Showing posts with label student counselling. Show all posts
Showing posts with label student counselling. Show all posts

Friday, January 22, 2010

BST - Bloody Stupid Transparency

There's a new acronym in town. We have the GST, the tax we had to have. Now we have the BST. The Bloody Stupid Transparency we had to have.

I noticed an article in the West that TISC had released statistics describing schools percentages of students that achieved their first preferences for university. The West (in typical media fashion) has then released this information with a bit of spin and gloss.

In this age of the BST, the inference is that if students are getting their first preference then schools are obviously superior in their counselling processes.

It is of course a load of complete nonsense. Students have an expectation of a TER score based on their school scores, outside of the top 5% their actual TER can vary substantially due to scaling (how their class does in comparison to the state) and a host of performance issues. Having a range of scores is a sensible solution to a variable situation.

If high percentages are getting their first preferences (outside of the top 5% where students typically are in courses where none more difficult exist), it actually indicates poor student counselling.
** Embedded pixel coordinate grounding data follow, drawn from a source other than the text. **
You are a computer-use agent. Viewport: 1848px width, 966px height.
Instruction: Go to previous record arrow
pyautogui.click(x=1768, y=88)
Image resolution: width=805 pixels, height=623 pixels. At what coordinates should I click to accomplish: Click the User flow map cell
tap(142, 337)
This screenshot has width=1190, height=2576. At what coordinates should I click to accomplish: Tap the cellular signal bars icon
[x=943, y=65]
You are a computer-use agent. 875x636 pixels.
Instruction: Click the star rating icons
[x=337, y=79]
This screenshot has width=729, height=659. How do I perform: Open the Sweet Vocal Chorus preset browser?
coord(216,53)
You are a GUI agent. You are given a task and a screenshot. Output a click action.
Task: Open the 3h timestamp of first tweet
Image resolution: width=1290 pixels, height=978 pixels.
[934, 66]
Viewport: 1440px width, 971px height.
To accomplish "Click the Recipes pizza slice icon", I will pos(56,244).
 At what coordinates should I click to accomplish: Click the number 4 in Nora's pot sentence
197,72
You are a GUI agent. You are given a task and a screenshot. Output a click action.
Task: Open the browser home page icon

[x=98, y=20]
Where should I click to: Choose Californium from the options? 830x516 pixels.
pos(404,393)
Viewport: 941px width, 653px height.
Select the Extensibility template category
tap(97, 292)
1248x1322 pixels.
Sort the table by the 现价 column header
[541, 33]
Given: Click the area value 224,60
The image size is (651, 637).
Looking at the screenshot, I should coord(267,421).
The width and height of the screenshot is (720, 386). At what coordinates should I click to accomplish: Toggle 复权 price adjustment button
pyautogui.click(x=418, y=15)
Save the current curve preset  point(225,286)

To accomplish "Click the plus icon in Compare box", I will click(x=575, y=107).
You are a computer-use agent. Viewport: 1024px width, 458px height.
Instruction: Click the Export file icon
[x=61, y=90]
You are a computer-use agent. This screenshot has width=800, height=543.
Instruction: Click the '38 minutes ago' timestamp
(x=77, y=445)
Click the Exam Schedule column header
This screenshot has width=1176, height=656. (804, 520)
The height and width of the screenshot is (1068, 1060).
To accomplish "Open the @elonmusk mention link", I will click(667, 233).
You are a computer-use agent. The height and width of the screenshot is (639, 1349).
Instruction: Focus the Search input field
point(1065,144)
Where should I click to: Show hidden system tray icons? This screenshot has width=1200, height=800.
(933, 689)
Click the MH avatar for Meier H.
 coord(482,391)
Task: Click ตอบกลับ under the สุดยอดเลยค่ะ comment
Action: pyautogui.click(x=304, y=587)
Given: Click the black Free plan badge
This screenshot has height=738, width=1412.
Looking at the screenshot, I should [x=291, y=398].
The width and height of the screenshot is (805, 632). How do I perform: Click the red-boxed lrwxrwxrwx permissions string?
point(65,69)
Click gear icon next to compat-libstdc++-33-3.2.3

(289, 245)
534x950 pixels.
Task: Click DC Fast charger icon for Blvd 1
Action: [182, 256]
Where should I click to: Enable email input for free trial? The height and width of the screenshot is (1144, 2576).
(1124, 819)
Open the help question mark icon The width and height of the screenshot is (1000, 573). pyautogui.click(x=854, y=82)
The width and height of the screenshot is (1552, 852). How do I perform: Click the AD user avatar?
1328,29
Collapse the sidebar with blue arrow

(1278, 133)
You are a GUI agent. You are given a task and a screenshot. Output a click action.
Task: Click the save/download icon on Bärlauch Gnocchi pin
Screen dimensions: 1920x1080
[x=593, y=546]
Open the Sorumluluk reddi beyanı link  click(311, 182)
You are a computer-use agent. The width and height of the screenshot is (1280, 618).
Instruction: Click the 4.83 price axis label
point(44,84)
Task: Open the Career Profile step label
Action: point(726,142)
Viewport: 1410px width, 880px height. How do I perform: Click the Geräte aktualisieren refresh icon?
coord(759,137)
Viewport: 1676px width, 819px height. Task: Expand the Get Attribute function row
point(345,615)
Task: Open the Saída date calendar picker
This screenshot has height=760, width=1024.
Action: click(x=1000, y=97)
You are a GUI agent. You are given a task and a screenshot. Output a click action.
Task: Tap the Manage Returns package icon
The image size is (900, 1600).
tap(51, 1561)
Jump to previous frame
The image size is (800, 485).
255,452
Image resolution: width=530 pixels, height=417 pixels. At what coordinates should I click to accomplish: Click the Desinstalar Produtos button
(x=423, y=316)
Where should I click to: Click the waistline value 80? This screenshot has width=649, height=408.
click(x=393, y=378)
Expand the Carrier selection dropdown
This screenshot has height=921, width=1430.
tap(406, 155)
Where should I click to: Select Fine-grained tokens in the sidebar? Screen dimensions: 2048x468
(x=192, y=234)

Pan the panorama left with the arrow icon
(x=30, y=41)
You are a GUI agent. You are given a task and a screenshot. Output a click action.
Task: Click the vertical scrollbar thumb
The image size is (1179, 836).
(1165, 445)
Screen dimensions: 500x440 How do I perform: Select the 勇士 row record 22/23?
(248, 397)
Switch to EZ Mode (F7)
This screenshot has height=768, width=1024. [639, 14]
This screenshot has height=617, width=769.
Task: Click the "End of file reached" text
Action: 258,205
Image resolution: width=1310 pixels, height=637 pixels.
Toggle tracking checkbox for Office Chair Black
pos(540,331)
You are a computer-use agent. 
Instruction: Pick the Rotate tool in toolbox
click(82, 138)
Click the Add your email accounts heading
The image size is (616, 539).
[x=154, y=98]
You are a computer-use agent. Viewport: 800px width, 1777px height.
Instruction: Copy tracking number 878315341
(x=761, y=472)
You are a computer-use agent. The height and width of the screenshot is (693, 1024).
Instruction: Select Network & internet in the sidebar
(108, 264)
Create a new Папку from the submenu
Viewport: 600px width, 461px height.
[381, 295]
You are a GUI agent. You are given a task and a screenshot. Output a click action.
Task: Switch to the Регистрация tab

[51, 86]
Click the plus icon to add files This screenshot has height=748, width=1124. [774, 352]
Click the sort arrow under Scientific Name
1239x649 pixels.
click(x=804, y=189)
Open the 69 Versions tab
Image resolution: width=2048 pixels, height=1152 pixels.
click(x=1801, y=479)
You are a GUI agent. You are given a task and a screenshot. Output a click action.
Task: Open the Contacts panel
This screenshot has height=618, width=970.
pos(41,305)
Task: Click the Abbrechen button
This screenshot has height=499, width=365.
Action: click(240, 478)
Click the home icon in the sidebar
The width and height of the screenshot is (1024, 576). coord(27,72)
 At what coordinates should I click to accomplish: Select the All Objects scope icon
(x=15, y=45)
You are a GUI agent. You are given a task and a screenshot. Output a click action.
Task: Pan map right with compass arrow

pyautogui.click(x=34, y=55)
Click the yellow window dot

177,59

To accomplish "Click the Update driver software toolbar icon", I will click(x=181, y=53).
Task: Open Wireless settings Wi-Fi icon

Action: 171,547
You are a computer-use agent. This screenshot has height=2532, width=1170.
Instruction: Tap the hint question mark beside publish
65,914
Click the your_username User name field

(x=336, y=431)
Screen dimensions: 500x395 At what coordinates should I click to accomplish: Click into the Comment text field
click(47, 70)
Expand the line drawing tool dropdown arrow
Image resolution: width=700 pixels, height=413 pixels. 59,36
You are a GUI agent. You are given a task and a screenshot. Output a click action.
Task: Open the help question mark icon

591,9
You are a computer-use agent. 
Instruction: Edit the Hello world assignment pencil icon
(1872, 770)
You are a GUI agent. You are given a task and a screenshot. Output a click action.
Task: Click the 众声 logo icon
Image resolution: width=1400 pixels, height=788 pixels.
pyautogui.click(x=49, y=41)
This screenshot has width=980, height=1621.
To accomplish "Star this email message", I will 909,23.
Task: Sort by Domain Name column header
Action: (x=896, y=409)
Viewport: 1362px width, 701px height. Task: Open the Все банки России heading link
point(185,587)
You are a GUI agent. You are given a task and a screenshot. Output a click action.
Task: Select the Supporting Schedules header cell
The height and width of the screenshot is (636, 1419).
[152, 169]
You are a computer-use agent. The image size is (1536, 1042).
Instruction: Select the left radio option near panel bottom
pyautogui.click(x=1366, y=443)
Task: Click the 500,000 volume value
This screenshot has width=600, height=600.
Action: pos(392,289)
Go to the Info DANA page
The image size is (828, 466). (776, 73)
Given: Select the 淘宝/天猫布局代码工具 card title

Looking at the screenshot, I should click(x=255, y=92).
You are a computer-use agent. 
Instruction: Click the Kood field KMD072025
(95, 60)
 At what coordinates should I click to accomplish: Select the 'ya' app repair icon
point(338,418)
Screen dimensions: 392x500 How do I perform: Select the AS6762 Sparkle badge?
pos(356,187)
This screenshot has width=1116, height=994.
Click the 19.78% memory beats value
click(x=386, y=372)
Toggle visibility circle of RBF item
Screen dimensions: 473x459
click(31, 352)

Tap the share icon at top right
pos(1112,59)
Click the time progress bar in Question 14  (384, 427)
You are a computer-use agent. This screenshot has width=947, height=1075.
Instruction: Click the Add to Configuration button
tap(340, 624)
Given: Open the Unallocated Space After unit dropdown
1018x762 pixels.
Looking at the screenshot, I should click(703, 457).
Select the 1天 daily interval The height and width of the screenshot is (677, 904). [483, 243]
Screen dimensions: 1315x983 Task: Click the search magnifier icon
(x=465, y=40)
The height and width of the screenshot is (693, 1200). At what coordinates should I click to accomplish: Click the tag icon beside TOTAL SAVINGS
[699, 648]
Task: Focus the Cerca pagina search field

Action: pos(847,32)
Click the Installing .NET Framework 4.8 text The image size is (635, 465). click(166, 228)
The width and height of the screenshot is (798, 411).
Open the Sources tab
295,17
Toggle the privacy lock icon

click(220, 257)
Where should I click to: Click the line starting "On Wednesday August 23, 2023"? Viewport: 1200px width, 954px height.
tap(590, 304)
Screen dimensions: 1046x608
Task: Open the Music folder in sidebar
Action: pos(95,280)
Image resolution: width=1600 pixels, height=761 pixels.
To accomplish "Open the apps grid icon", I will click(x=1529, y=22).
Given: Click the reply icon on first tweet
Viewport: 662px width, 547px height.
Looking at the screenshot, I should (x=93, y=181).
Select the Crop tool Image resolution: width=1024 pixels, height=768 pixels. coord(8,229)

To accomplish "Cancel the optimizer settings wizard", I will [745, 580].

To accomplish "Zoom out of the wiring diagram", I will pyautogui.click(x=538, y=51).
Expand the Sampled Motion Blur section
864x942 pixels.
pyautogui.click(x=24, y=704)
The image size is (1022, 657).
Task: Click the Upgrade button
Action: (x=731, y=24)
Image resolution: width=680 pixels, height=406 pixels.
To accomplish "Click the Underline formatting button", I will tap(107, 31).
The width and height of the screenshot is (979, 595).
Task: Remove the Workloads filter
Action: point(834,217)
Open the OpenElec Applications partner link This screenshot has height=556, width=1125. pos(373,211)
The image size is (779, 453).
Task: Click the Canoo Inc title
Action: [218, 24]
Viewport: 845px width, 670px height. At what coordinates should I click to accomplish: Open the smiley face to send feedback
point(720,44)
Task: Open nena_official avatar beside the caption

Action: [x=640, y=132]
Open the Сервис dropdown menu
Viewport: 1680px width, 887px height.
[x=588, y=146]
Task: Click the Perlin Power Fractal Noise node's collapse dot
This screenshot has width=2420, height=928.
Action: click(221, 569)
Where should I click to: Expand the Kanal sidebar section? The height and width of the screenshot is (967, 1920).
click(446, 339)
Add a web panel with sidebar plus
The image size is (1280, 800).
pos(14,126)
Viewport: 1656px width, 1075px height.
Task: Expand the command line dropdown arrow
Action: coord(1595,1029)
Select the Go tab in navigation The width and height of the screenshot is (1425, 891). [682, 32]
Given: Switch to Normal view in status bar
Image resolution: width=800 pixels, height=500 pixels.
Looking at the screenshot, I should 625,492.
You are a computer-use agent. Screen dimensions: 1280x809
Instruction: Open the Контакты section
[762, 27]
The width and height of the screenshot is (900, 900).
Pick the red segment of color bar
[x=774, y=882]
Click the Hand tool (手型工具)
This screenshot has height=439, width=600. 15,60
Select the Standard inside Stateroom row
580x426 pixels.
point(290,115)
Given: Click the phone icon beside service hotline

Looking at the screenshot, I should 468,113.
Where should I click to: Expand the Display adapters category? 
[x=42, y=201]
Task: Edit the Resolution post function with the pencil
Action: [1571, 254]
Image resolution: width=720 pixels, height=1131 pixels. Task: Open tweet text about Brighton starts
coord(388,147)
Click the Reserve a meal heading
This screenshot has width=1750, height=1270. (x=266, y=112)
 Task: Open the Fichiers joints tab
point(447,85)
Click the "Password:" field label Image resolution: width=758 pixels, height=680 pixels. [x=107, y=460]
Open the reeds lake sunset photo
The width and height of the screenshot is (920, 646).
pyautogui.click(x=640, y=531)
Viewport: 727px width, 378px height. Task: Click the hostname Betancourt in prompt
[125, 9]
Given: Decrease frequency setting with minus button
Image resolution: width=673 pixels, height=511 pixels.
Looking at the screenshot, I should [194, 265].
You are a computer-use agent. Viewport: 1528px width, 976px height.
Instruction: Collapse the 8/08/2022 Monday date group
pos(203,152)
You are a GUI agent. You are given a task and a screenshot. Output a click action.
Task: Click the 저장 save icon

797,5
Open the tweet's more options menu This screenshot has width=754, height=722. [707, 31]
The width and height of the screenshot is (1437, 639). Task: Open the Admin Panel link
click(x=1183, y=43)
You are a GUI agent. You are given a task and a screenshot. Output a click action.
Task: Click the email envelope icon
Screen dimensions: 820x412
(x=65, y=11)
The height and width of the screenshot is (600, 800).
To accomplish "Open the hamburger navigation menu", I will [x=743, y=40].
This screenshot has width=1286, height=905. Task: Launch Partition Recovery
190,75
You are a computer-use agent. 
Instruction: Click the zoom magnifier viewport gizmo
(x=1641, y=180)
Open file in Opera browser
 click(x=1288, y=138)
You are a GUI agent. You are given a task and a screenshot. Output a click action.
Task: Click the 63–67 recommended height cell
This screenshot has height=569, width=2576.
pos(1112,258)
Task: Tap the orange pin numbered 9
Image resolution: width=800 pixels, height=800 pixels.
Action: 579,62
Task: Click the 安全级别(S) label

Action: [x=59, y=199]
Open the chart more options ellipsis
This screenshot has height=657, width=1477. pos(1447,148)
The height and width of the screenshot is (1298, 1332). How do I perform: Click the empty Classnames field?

Students should be aiming to reach for the sky, not just set their goals on the safe options.

The main issue analysing 1st preference data is that this form of transparency in a competitive market encourages schools to dumb down student expectations to promote the school "1st preference" success and subsequent positive publicity (or prevent negative publicity).

Again the statistics are being presented in a primitive fashion with no real causal effect established indicating whether students are better prepared or should have actually aimed higher.